Each martial art and each instructor have their own way of testing, grading and preparing their students for whatever it is they train for, be it fitness, competition, self defence, etc.
Students and/or parents of students often do not know what to expect when starting at a new school and so may not always ask questions when they see things that do not seem right. In my previous article, Martial Arts Fairytales, I highlighted this fact – people are often drawn to the mysticism of martial arts and accept things for granted, even things that defy all logic, like masters who can knock people out with a word, or accepting given techniques as ‘realistic’ simply because someone told them to.
In the past week, I have seen two strong examples of what can only be described as bad martial arts instruction and I feel like I should share some of those examples in the hope that people looking to start their martial arts journey know what not to accept.
The first is a video that has been doing the rounds on social media of a boxing instructor that got his student to line up by the wall, and keep their hands down while he walked from one to another and punched them in the head repeatedly, to the point where some of them dropped or broke into tears.
The second was a review of a school - the father of all McDojos – where girls preparing for their black belt grading have their belts tied around their necks like a leash on a dog, walked around, humiliated in public, spat on and more.
In the first example, the instructor might have said something along the lines of ‘this will toughen you up’, and people bought.
In the second example, the instructor apparently said it was part of ‘humility training’ and teaching ‘traditional values’, so some such nonsense.

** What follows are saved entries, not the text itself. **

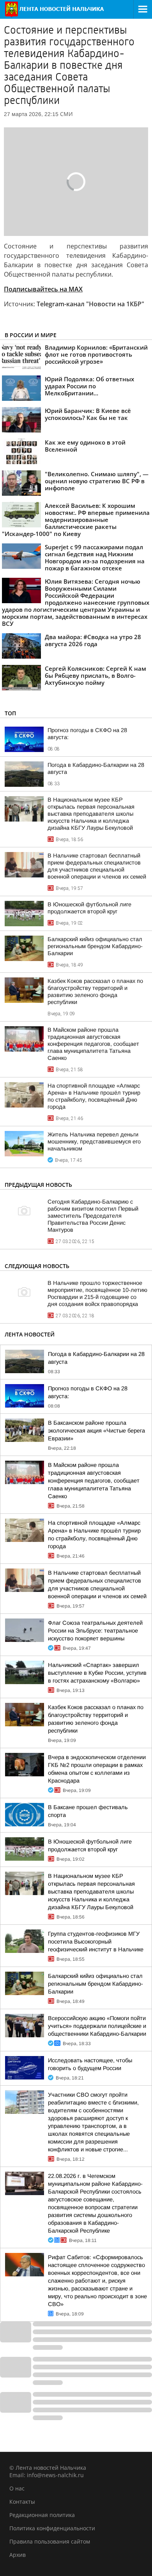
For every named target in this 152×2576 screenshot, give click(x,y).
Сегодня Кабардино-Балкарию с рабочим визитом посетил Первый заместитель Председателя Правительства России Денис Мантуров (93, 1216)
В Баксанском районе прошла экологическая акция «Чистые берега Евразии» (96, 1431)
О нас (17, 2488)
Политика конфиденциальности (52, 2528)
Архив (17, 2554)
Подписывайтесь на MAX (43, 289)
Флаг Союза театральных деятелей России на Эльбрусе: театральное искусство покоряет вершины (95, 1631)
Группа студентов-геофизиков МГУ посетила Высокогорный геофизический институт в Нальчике (95, 1942)
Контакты (22, 2501)
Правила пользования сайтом (49, 2541)
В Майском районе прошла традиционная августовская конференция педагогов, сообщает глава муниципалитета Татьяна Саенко (93, 1044)
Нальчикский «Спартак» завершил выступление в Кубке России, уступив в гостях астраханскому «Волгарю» (97, 1673)
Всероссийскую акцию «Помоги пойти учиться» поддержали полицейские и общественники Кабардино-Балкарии (97, 2026)
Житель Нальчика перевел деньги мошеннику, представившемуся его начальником (94, 1141)
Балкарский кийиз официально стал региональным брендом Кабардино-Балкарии (95, 946)
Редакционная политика (42, 2515)
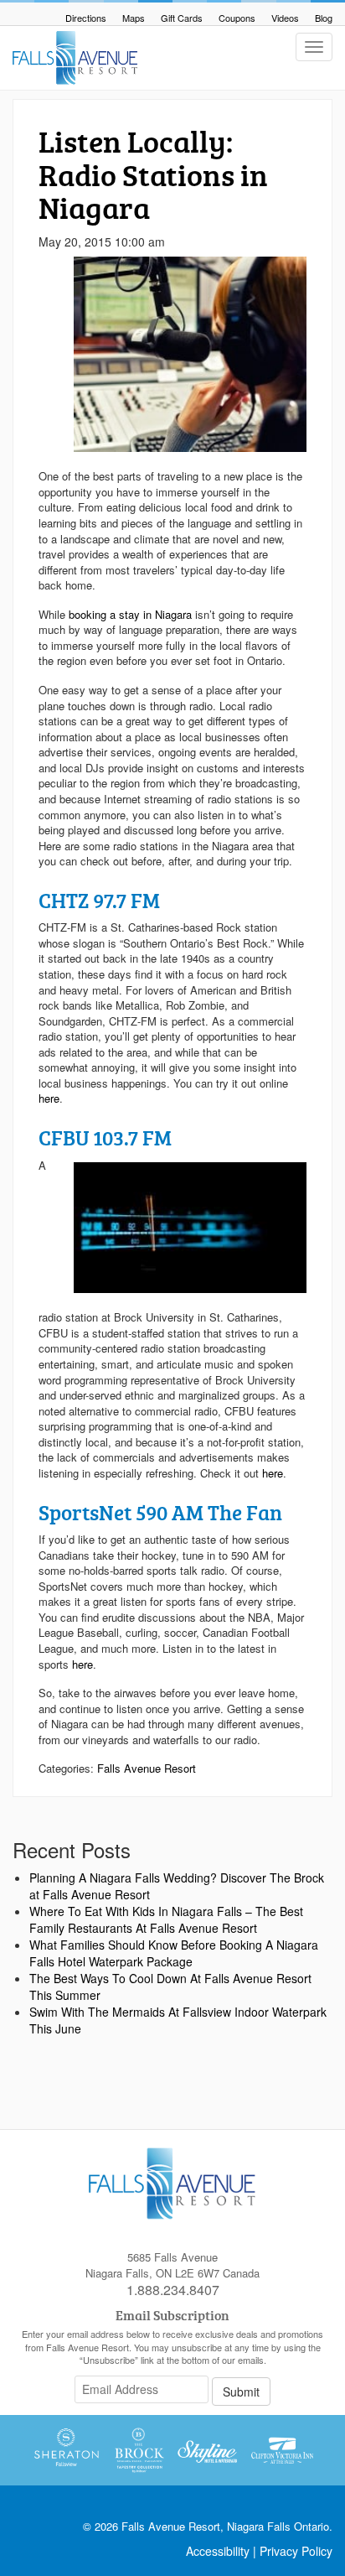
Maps (133, 17)
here (49, 1098)
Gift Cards (182, 17)
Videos (285, 17)
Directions (85, 17)
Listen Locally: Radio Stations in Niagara (153, 174)
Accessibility (218, 2550)
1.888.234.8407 (172, 2289)
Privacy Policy (296, 2550)
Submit (241, 2391)
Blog (323, 17)
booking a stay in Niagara (130, 614)
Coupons (237, 17)
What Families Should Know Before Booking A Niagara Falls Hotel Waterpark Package (173, 1953)
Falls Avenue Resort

Needless to say, I was horrified. Why would anyone allow a teacher to treat him or her this way? Even more so, how can anyone who calls himself a teacher and role model act in such a way?

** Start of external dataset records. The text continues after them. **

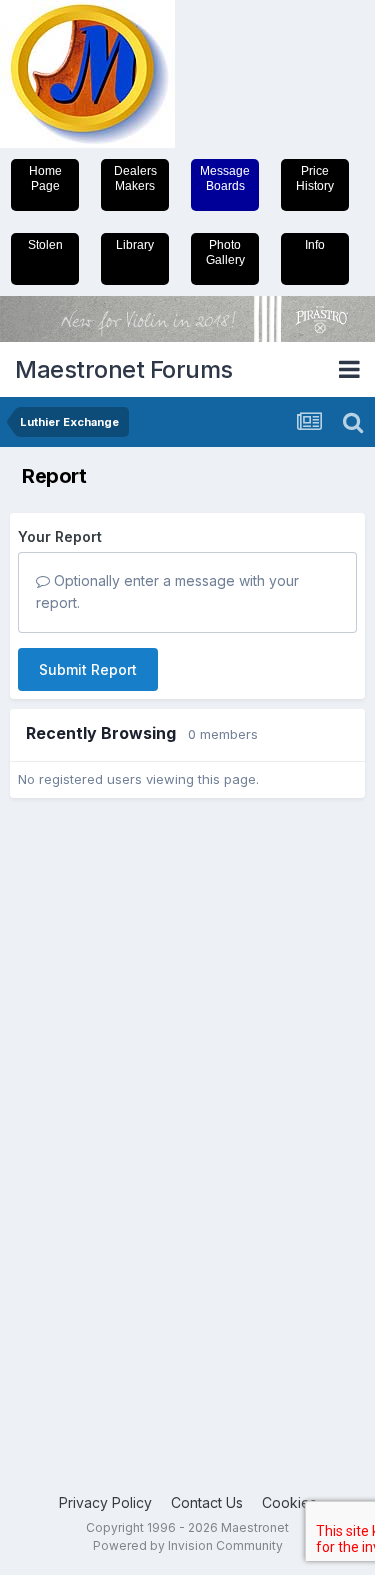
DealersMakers (135, 178)
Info (315, 245)
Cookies (289, 1502)
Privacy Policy (105, 1502)
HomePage (45, 178)
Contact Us (207, 1502)
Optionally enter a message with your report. (167, 591)
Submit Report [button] (88, 669)
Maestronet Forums (124, 369)
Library (135, 245)
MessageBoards (225, 178)
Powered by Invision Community (188, 1545)
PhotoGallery (225, 252)
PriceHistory (315, 178)
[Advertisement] (90, 1118)
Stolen (45, 245)
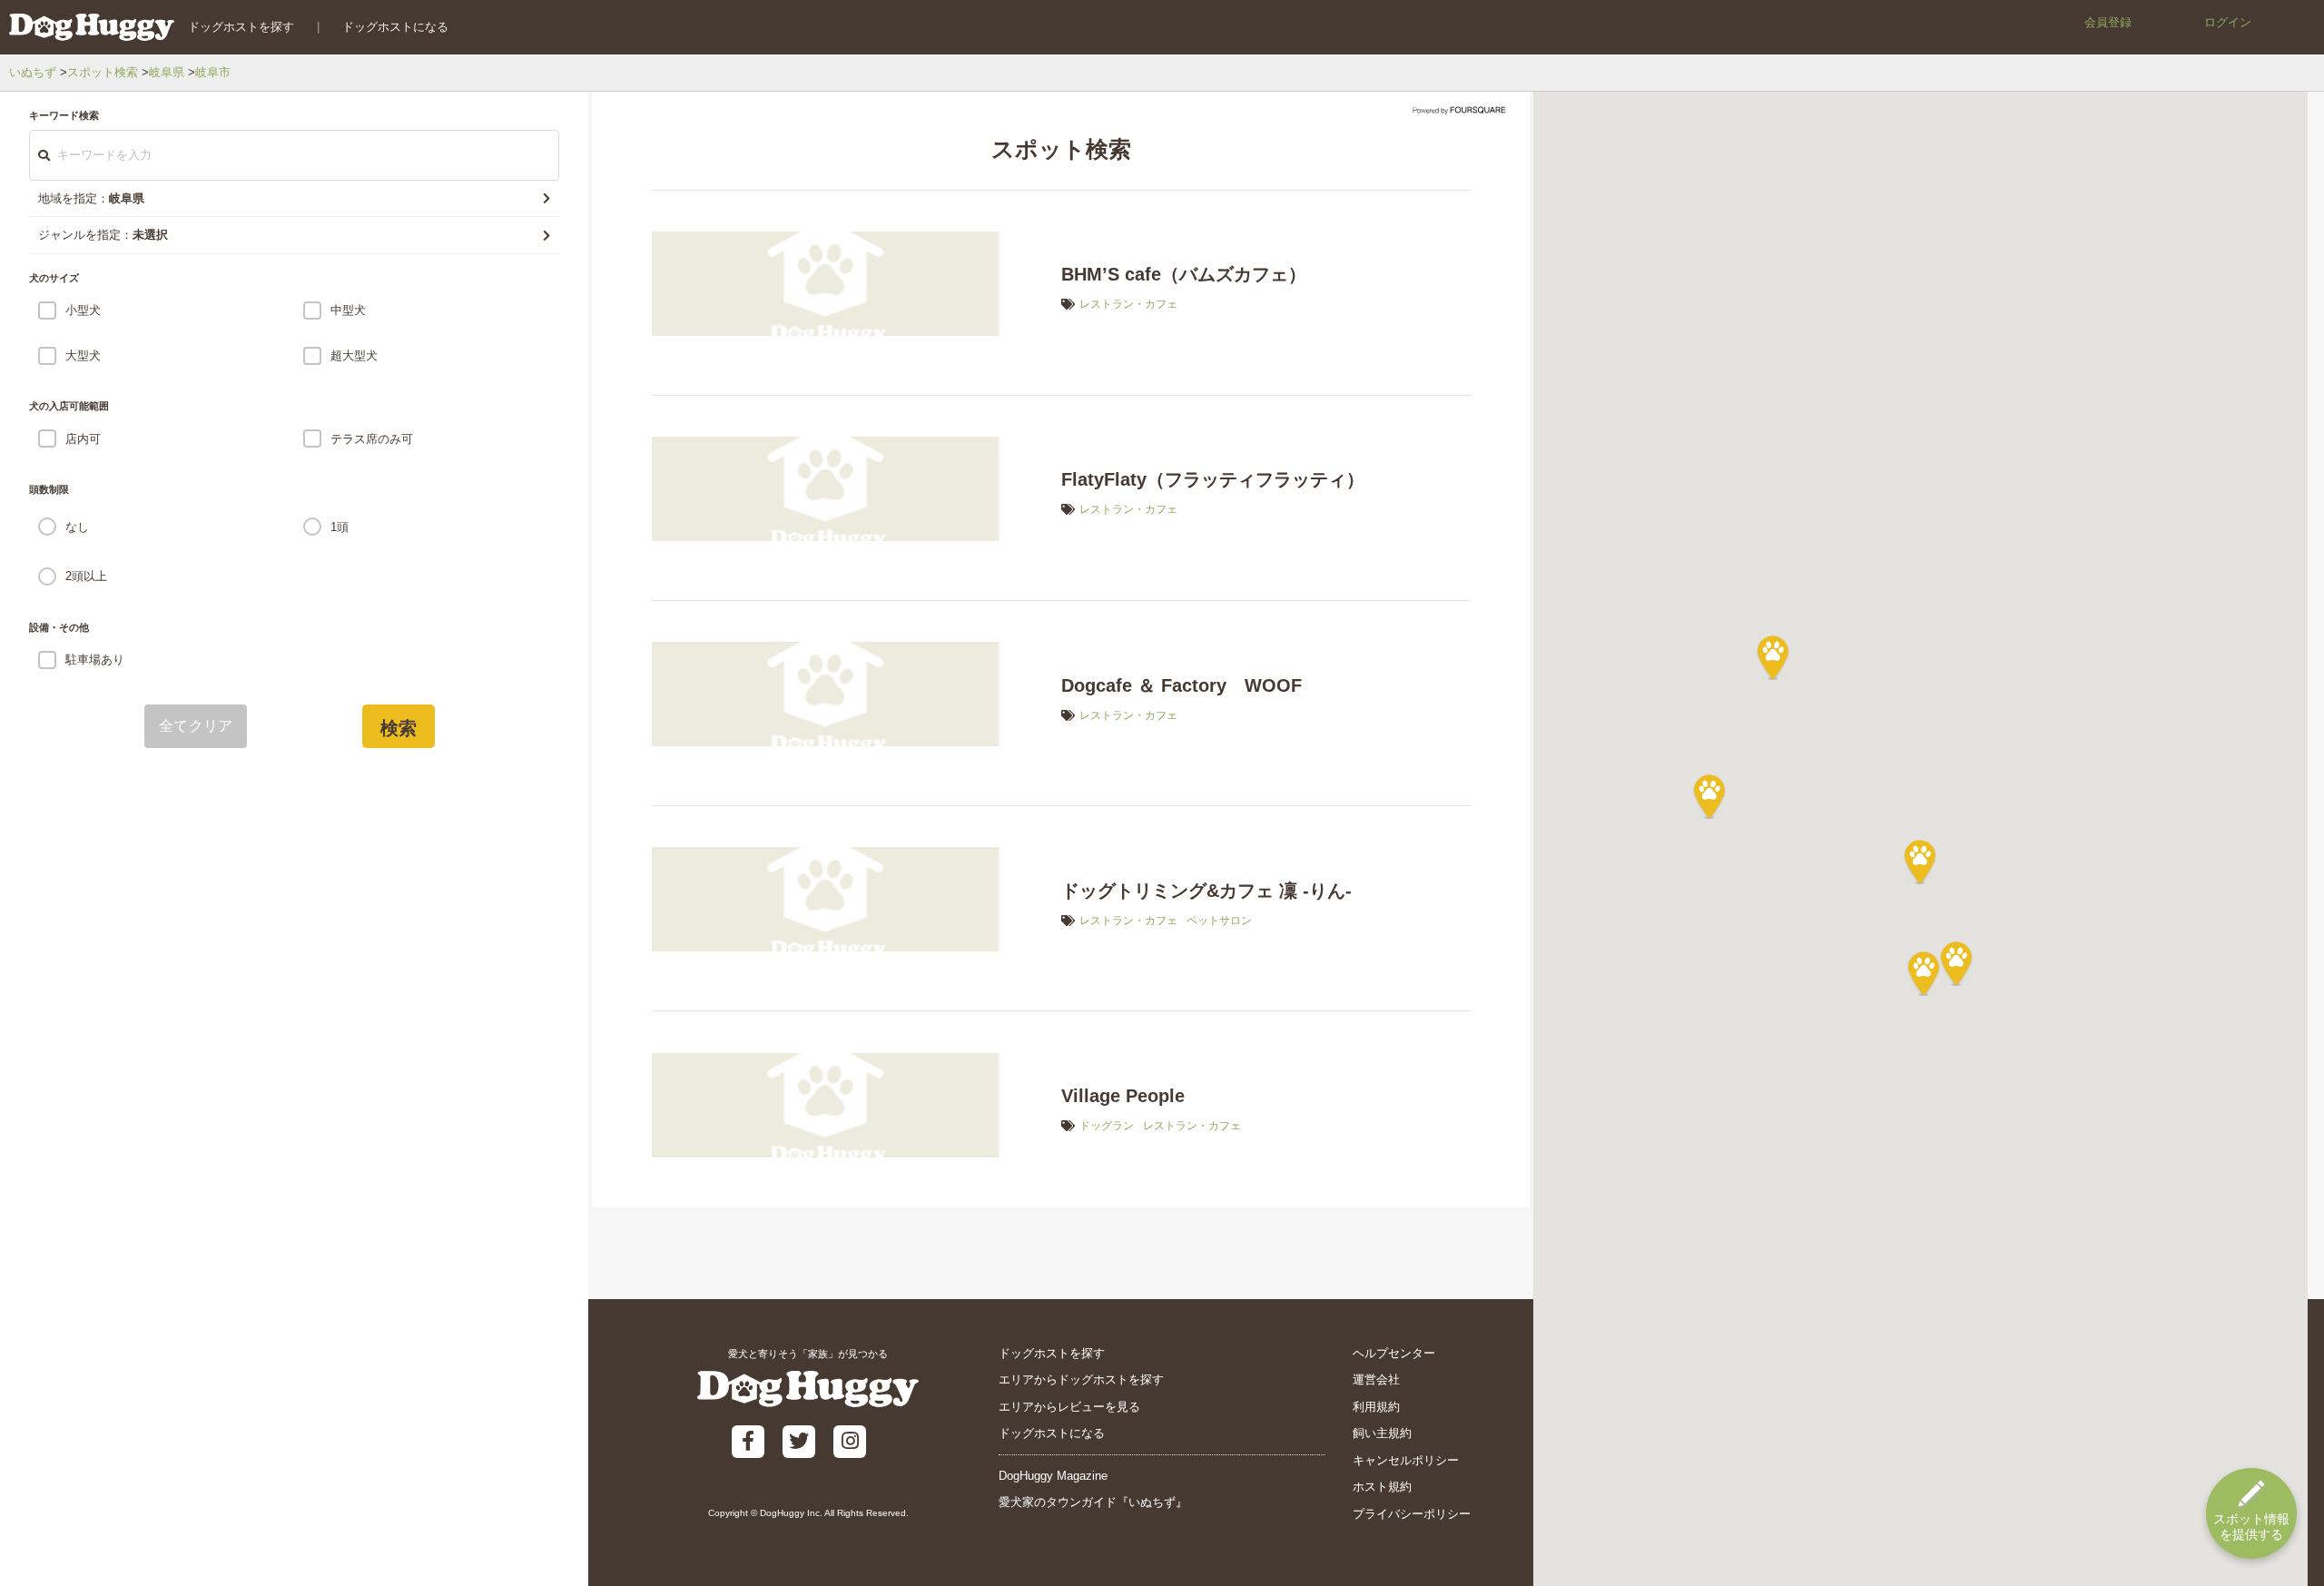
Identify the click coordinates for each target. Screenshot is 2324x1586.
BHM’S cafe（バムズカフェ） (1183, 274)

Unfortunately, without experience of training in different schools or doing appropriate research, people can be mislead into believing that what their master teaches is the way everyone does it or, even worse, only they do it because their way is the only right way.
So for those of you who are thinking about starting your martial arts journey, or for those of you who have started but have ‘that feeling’ about something in your dojo, please keep the following points in mind:
1. Most schools will say their way is the best way – it will be a silly business strategy not to. But at the end of the day, Krav Maga is Krav Maga and MMA is MMA and Judo is Judo. There are only so many ways the human body can move, and they have all been explored thousands of years ago. Chances are that if something feels suspicious, untrue or unreasonable then it is. Are other clubs that teach the same style do the same things? If your school is the only one that does something, it’s either very, very good or very, very bad. Ask around, question things and do research – don’t just take somebody’s word for it!
2. Martial arts training is meant to develop character. This is well known and reinforced by most schools and teachers. Instructors are meant not only to teach you the skills you want to learn, but also to inspire you to be a better person and act as role models in and outside of the dojo. Yes, all instructors are humans and will make mistakes from time to time, but if you find yourself repeatedly questioning the ethics, honesty or character of your instructors, whether in the way they do business, treat students, treat others, etc., then my recommendation is to get the hell out.
There is a saying, which I strongly believe, that we are an average of the 5 people we spend the most time with. If you are dedicated to your training, your instructor and training partners are people you will be spending much of your time with. Senior students are a great way of seeing what you are expected to behave like in the future.
Apart from their skill set, are they people that you want to be around? Are they people you will be proud to associate yourself with? Are they people who inspire you to follow their lead and example? If the answer to these questions is ‘no’, then you are not training in the right place.
3. Many such instructors ask students to follow their instructions simply because tradition dictates they should – ‘I am the master and you are the student, and so you will do as I say’. Being a sceptic in nature, I always ask why things are done in a certain way. It helps me have abetter understanding of the technique and its application, but also allows me to activate my ‘bullshit detector’. A couple of answers you should be very wary of are:
- ‘Don’t ask questions, just do it because I tell you to’. There’s a good chance the instructor doesn’t know why, or doesn’t have a good enough explanation for, doing what you are being taught, other than that’s all they know.
- ‘Because that’s the way it’s always been done in our system’. Tradition is a fine thing, but fighting is dynamic and evolves and there is nothing wrong with questioning tradition in order to understand it.
Being able to deal with bullying is often one of the most important reasons for martial arts training, especially with kids and teenagers. But dealing with bullying on a daily basis in training will not solve the problem! It will only make it worse, and make more bullies – even worse, bullies who know how to fight.
If your instructor is repeatedly humiliating you or hurting you, something is not right. Ask around, find another place to train and do not stay in an environment that encourages negative behaviour.